Dr Jo Schoeman
Urological Surgeon

        

Trans urethral Bladder Neck Resection

Product Summary: AMA rates Bladder neck incision BNI, Mini-TURP

Item number: 36854, 105

For those guys with normal sized prostates, but with a prominent bladder neck causing all the irritating symptoms of an enlarged prostate (LUTS).

Why is it done?

  • This procedure is performed when the bladder neck has become stenotic (narrow) and tight, usually after a TURP, can also be found in the young man, with an overactive bladder neck.
  • Usually seen in the younger Type-A personality-type businessman who keeps his finger on the pulse of everything.
  • Symptoms include: a weak stream, nightly urination, frequent urination, inability to urinate, kidney failure due to the weak urination (obstruction), bladder stones, recurrent bladder infections.
  • Medication such as Flomaxtra, Minipress etc. should always be given as a trial first. 
  • Prostate cancer first needs to be ruled out by doing a PSA and when indicated a 3T MRI scan is required prior to targeted prostate biopsies to exclude a malignancy.

How is it done?

  • Patients will receive a general Anastesia unless otherwise indicated.
  • A cystoscopy is performed by placing a camera in the urethra with the help of a lubricant jelly and an irrigant (fluid).
  • The inside of the bladder is viewed for pathology.

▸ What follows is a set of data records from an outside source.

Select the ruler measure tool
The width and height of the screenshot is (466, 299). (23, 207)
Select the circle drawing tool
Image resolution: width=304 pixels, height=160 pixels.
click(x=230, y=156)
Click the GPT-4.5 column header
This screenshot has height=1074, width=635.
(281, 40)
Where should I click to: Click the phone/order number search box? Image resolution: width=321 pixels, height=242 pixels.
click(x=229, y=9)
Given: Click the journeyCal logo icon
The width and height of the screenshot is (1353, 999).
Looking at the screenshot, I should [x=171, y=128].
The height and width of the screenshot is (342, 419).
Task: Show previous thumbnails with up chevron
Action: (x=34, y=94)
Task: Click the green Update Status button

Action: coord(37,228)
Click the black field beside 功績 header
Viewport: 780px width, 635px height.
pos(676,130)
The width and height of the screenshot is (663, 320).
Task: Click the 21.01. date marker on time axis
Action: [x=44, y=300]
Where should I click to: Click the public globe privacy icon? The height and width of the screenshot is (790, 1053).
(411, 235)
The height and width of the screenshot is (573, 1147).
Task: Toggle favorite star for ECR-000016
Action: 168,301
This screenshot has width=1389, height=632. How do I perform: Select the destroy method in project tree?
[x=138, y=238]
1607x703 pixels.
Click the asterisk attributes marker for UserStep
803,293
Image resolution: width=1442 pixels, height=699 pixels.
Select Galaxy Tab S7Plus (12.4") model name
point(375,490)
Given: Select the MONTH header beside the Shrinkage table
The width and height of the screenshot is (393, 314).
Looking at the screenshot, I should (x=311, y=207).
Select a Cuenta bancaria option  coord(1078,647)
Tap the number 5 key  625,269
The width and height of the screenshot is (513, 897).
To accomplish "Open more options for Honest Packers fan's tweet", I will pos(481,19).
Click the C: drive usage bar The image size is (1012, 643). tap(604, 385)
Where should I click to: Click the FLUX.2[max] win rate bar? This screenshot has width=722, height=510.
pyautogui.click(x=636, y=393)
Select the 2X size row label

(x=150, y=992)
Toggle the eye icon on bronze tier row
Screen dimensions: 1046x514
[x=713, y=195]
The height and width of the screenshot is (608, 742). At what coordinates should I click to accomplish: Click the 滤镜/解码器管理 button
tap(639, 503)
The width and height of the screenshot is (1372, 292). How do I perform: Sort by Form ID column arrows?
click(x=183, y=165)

If any suspicious lesions are seen, a biopsy will be taken.
  • And incision of the bladder neck is made until a largely patent bladder neck is present. Using bipolar current.
  • Laser can also be utilized and is probably preferred due to lack of bleeding.
  • Prophylactic antibiotics will be given to prevent any infections.

What can go wrong?

  • Any anaesthesia has its risks and the anaethiatist will explain this to you.
  • You may in extreme cases experience blood loss, which may require a blood transfusion.
  • Please inform the practice and the hospital if you are a Jehovas witness, and cannot use blood products.
  • You will wake up with a catheter in your urethra and bladder. This will remain in the bladder for 1-3 days depending on the technique used and incidence of post-operatve bleeding.
  • You may have a continuous bladder irrigant running in and out of your bladder to prevent clot formation.
  • Lower abdominal discomfort for a few days.
  • NB! Each person is unique and for this reason symptoms vary!

What next?

  • You will spend 1-3 days in hospital.
  • You will a trial without catheter as soon as your urine is clear.
  • You will be discharged as soon as you can completely empty your bladder.
  • You may initially suffer from urge incontinence and will improve within the next 6 weeks.
  • Allow for 6 weeks for stabilization of symptoms.
  • There may be some blood in your urine. You can remedy this by drinking plenty of fluids until it clears.
  • A ward prescription will be issued on your discharge, for your own collection at any pharmacy.
  • A follow-up appointment will be scheduled for 6 weeks. Should your pathology be worrisome, you will be contacted for an earlier appointment.
  • Don’t hesitate to ask me if you have any queries.
  • DON’T SUFFER IN SILENCE, OR YOU WILL SUFFER ALONE!

Side-effects

  • Retrograde ejaculation in more than 90% of patients. Therefore if you have not completed your family, this procedure is not for you unless absolutely necessary.
  • Infertility as a result of the retrograde ejaculation.
  • Stress incontinence especially in the elderly and the diabetic patients.
  • Patients with Multiple Sclerosis, Strokes and Parkinsons have a higher risk of incontinence and risks should be discussed and accepted prior to surgery.
  • Urethral structuring in 2-3% of patients, requiring intermittent self dilatation.
  • Regrowth of prostate lobes within 3-5 years requiring a second procedure.
  • NB! Each person is unique and for this reason symptoms vary!